In late 2007, for example, Starbucks faced intensified competition, cautious consumers anxious about a deteriorating economy, declining store traffic, a falling stock price, and what CEO Howard Schultz later described as an arrogant culture that had lost its animating sense of collective identity. By mid 2008, things had reached a crisis. Fast forward four years: store traffic is growing at double-digit rates, employee engagement is strong and rising, revenue is on track to grow about 15% in fiscal to 2012 to more than $13 billion, and the company’s stock price recently hit a record high.
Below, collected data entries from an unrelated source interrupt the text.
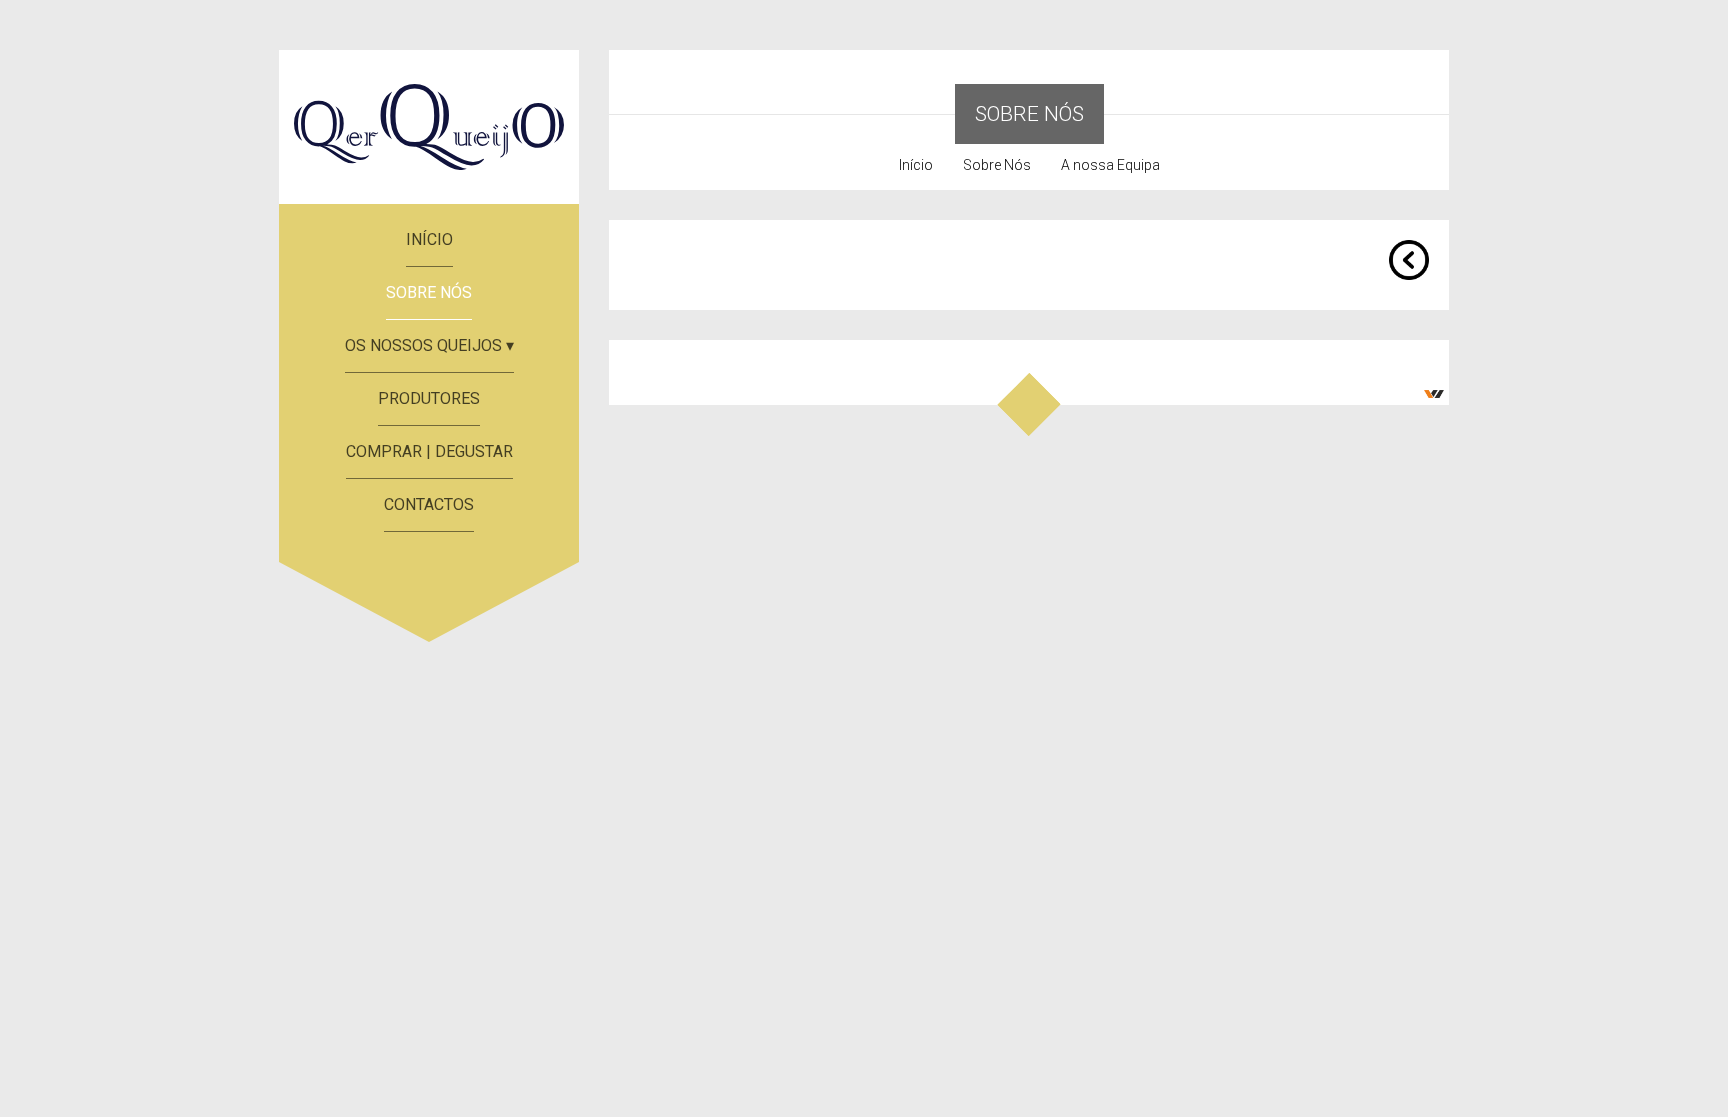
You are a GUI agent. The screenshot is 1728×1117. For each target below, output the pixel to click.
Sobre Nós (997, 165)
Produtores (429, 398)
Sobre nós (429, 292)
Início (429, 239)
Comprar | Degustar (429, 451)
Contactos (429, 504)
The turnaround at Ford was no less dramatic. In 2008, the company was losing more than $80 million a day when the bottom fell out of the global car market. At the end of the year, Ford’s stock price hit a nadir of $1.01. By 2011, however, the script had changed markedly. That year, the company earned a net profit of $20 billion on sales of $128 billion. It distributed profit-sharing payments of about $6,200 to each of its 41,600 employees. In early 2012, analysts targeted a $16 stock price for the company. It was a remarkable comeback, made more so by the fact that Ford was the only one of the Big Three not bailed out by taxpayer money.
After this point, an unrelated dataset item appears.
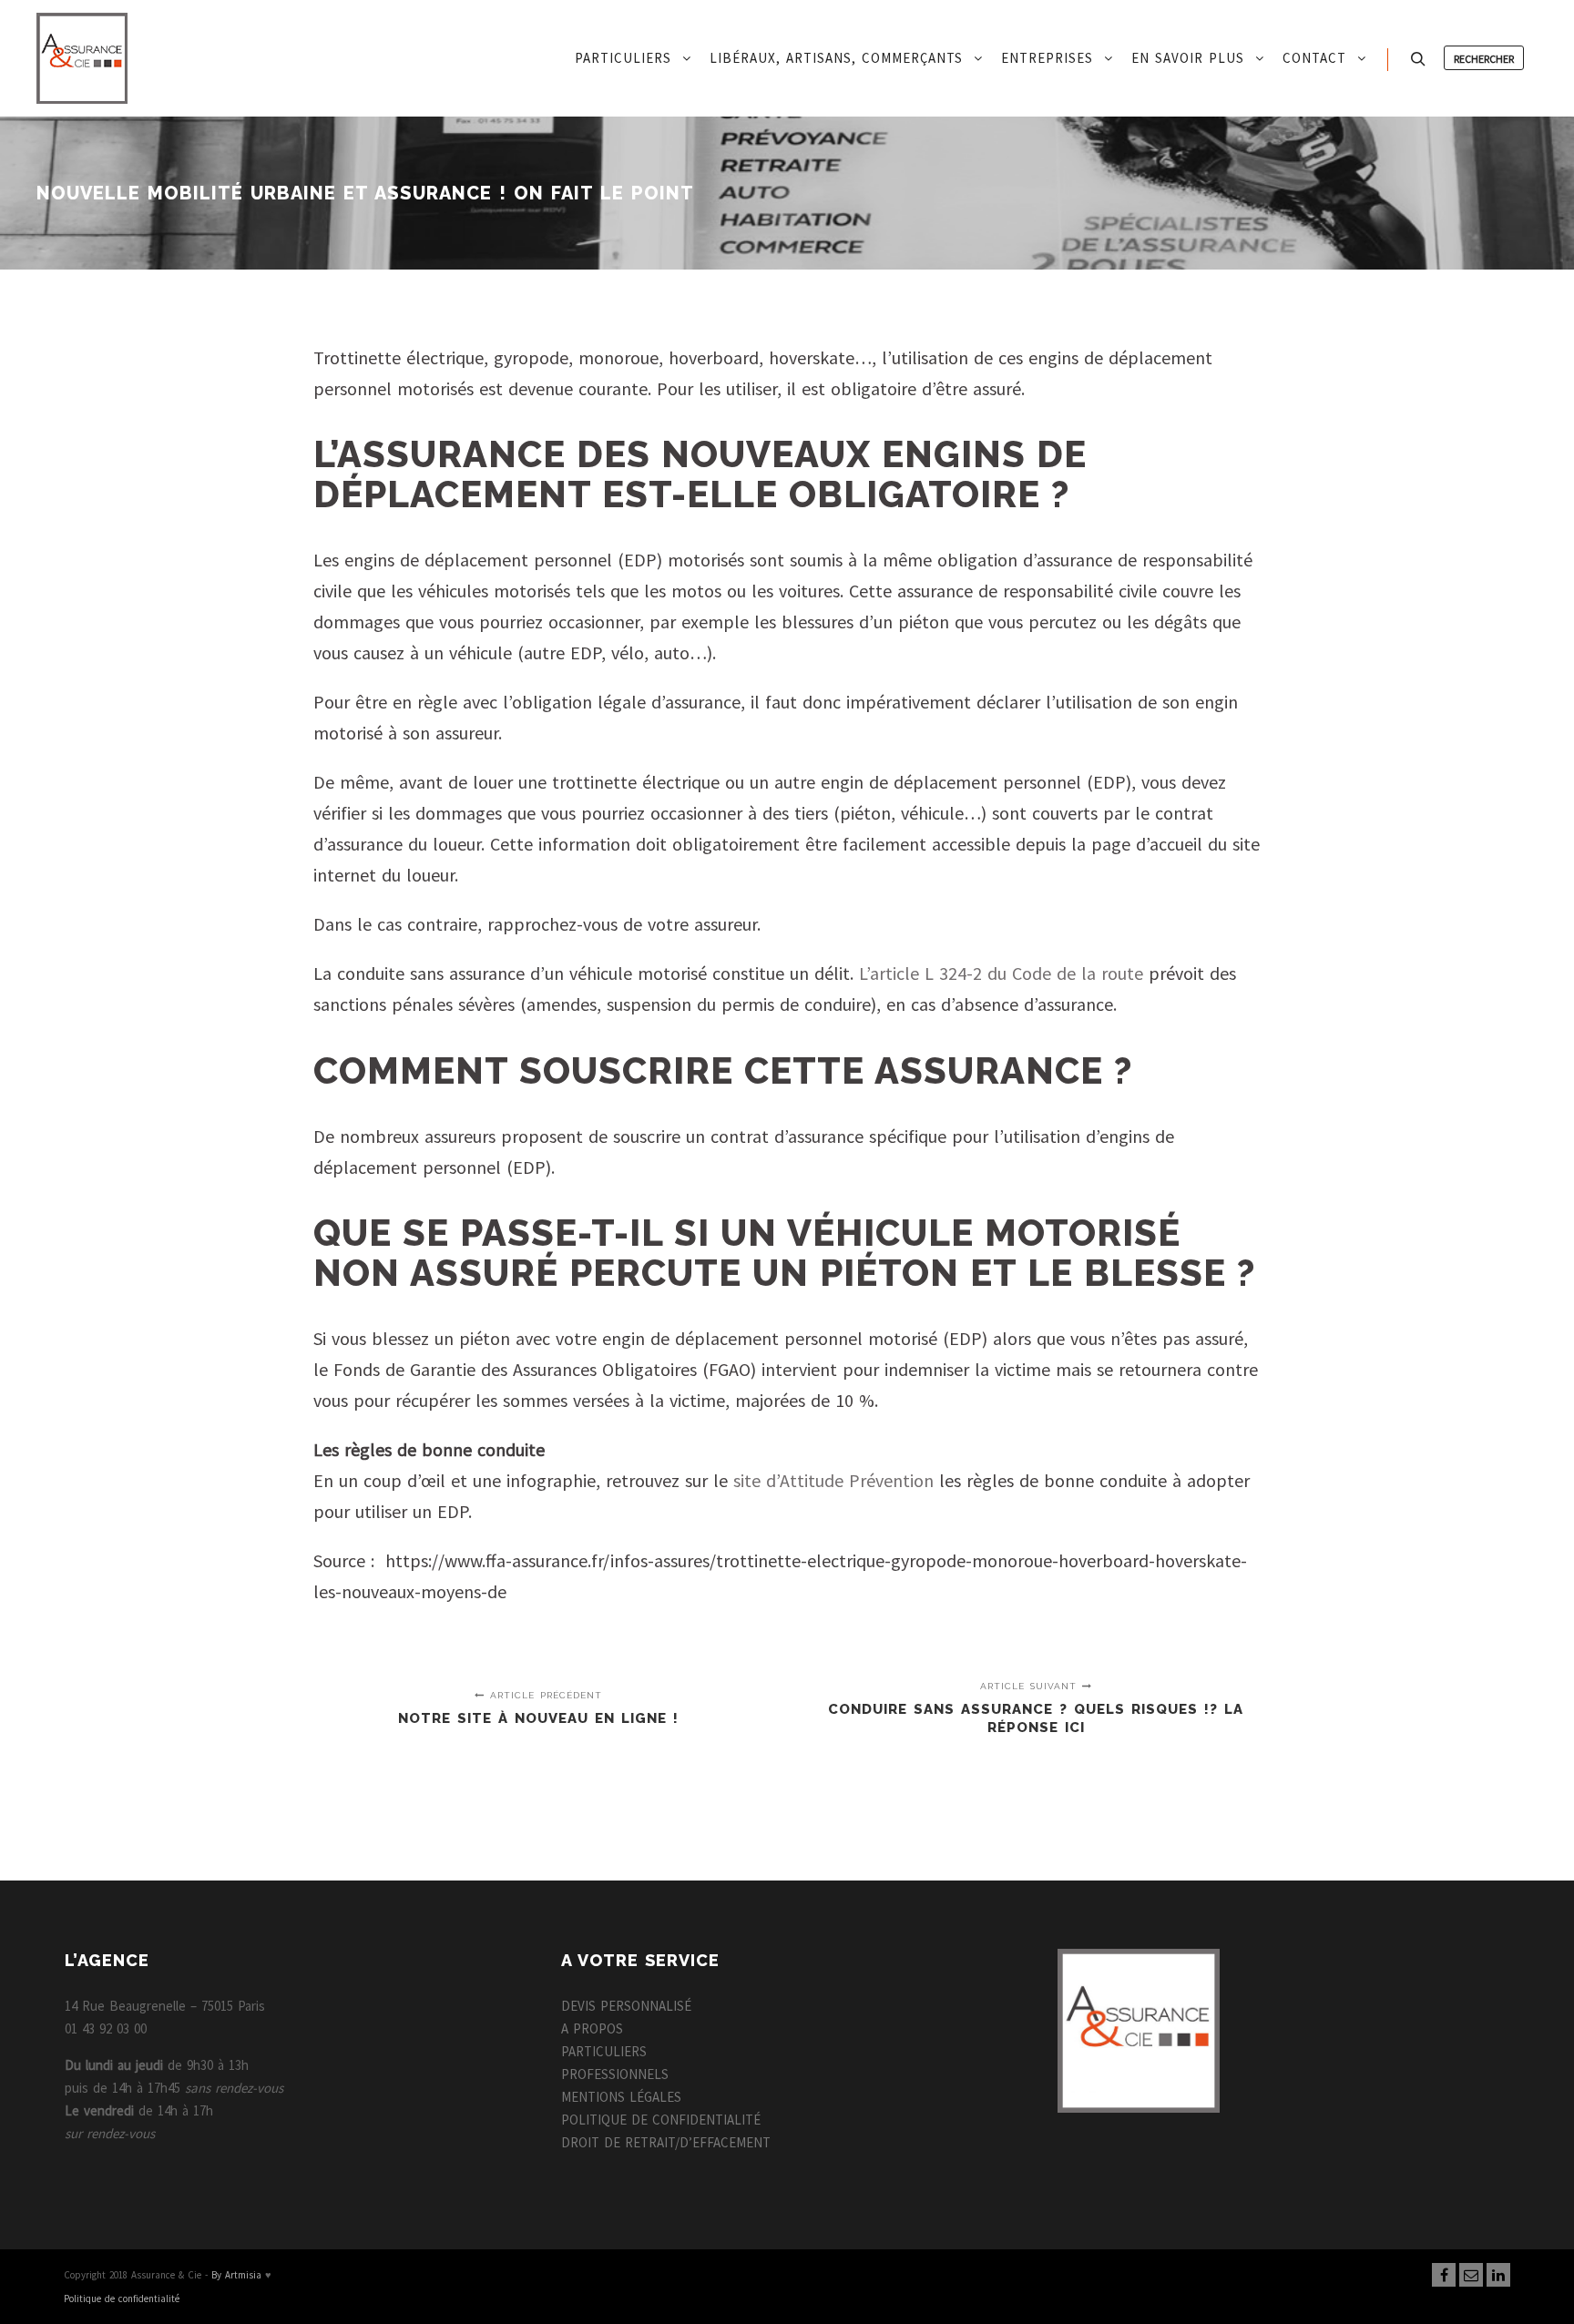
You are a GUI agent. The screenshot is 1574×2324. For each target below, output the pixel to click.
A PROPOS (592, 2028)
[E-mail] (1471, 2275)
Each of these turnarounds was led by a committed, clear-eyed chief executive—Howard Schultz at Starbucks and Alan Mulally at Ford. Both Schultz and Mulally worked hard to turn over every rock that covered a problem in their respective companies. Like physicians on the trail of an unknown illness, they did not flinch from what they discovered, but instead integrated this expanding knowledge into their vision for the company’s future and their roadmaps for change… As important, each leader kept the lines of communication open among his senior team, his rank-and-file employees, and other stakeholders. Schultz and Mulally each spent countless hours out in the field (and far from the corner office), pulling information from customers and employees throughout the organization. All this interaction also served to take the emotional pulse of those involved in the turnaround and to sustain collective motivation.

Organizational transformation almost always involves changing the existing culture.  At Ford, Mulally realized early on that he would have to break down the ego-driven and backbiting ethos among senior executives and replace this with greater transparency, accountability, and collaboration. To do this, he used every tool at his disposal—chance encounters with individuals, weekly business plan reviews, data-driven management, and carefully chosen language and gestures (For example, Mulally would say, “you have a problem” as he squeezed a senior manager’s arm. “You are not the problem.”) As trust and accountability increased among his senior team, so too, did collective efforts at fixing pressing problems.
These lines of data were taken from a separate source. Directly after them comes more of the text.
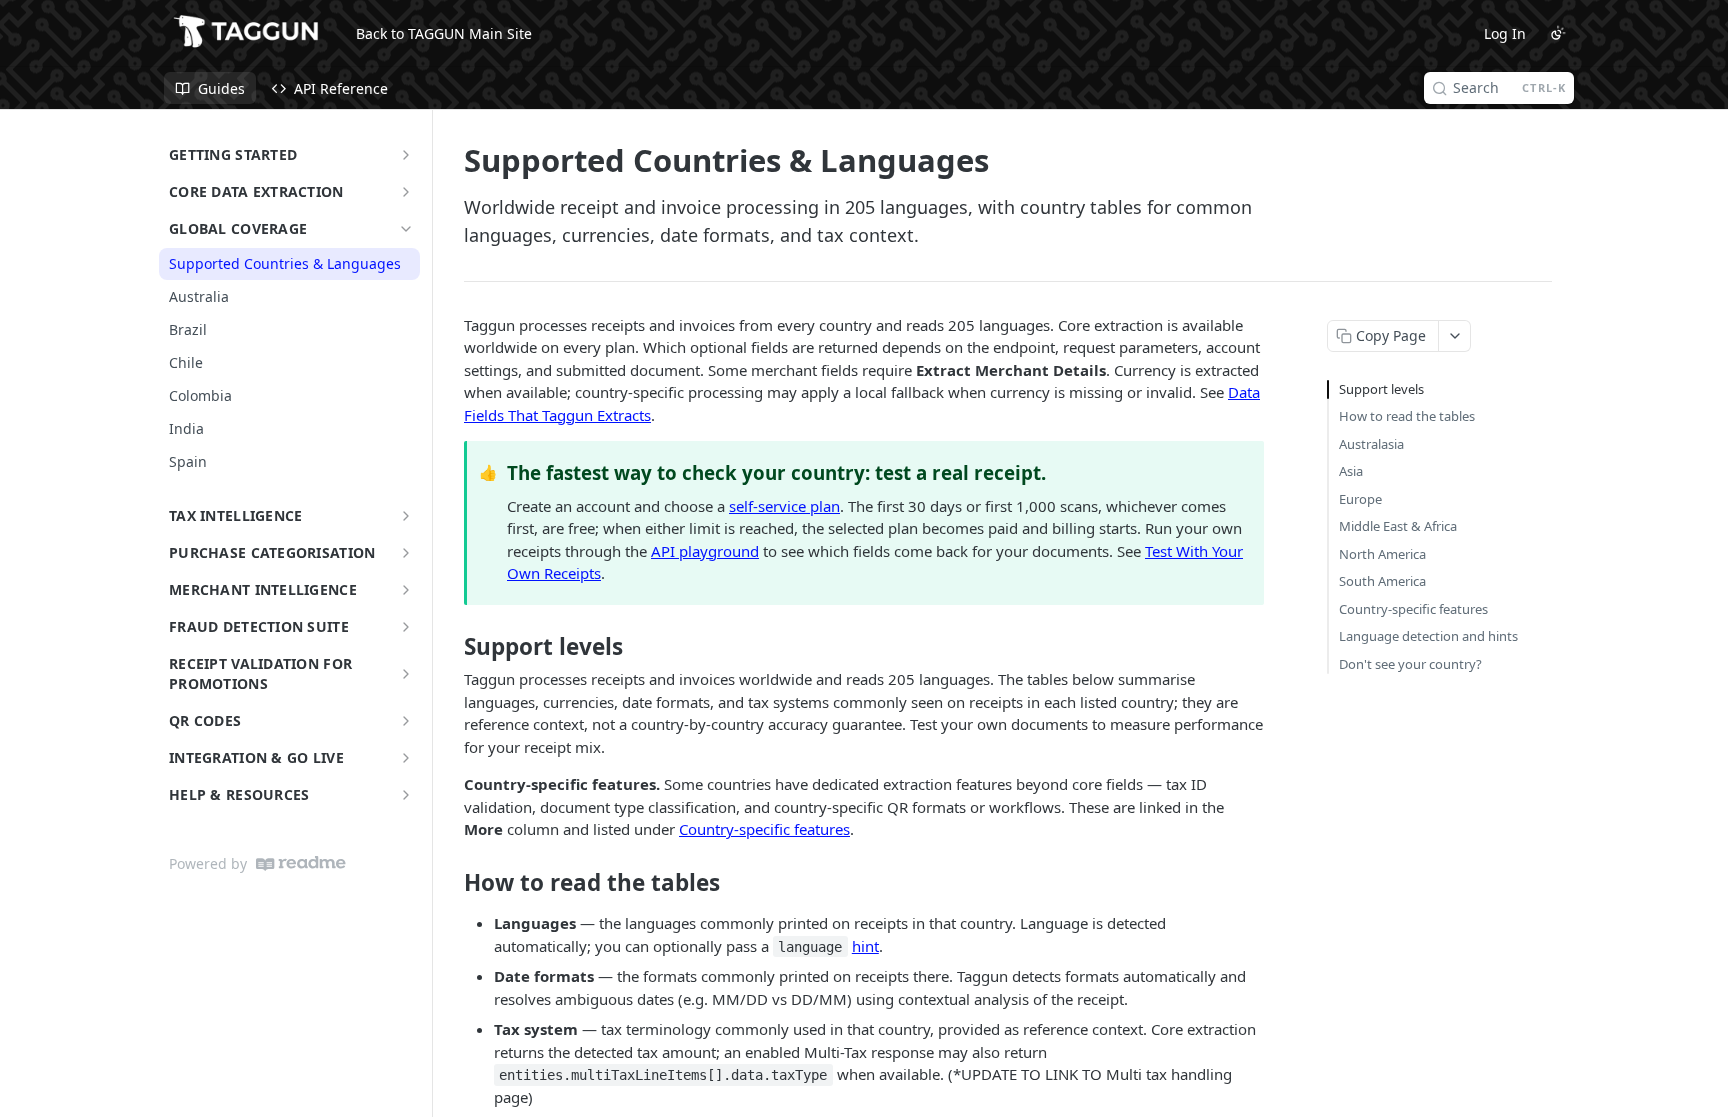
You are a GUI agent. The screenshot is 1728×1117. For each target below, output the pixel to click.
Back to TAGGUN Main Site (444, 33)
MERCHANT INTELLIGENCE (263, 589)
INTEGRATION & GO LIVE (256, 757)
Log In (1505, 33)
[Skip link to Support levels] (450, 647)
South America (1382, 581)
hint (865, 946)
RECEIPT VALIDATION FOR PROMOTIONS (260, 673)
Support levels (1381, 389)
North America (1382, 554)
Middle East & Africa (1398, 526)
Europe (1360, 499)
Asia (1351, 471)
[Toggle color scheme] (1558, 33)
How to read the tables (1407, 416)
Organization renewal involves more than saving the enterprise; it also means simultaneously rebuilding the institution on a more sustainable, successful basis. To make Ford globally competitive, for example, Mulally realized he had to simplify the carmaker’s product line, portfolio of brands and organizational structure. He and his team also had to cut operating costs, improve production efficiency, and introduce a few game-changing products. And they had to do all this while staunching the cash bleed in the midst of the financial crisis of 2008.

Each of these leaders anchored their strategy in their organization’s core identity. Yes, each recognized, the need for change was urgent and undeniable. But each also realized that successful transformation could only unfold on the foundation of each company’s broader purpose and demonstrated strengths

Organizational transformation does not happen over-night, Mrs Kagina will be the first to tell you that. However, by committing to be better, know better and do better, desires come to pass. The buck starts with you as the team leader. What are you hoping your business will look like and become? Make the necessary changes you need to, commit to them – everyday. Let your tree flourish.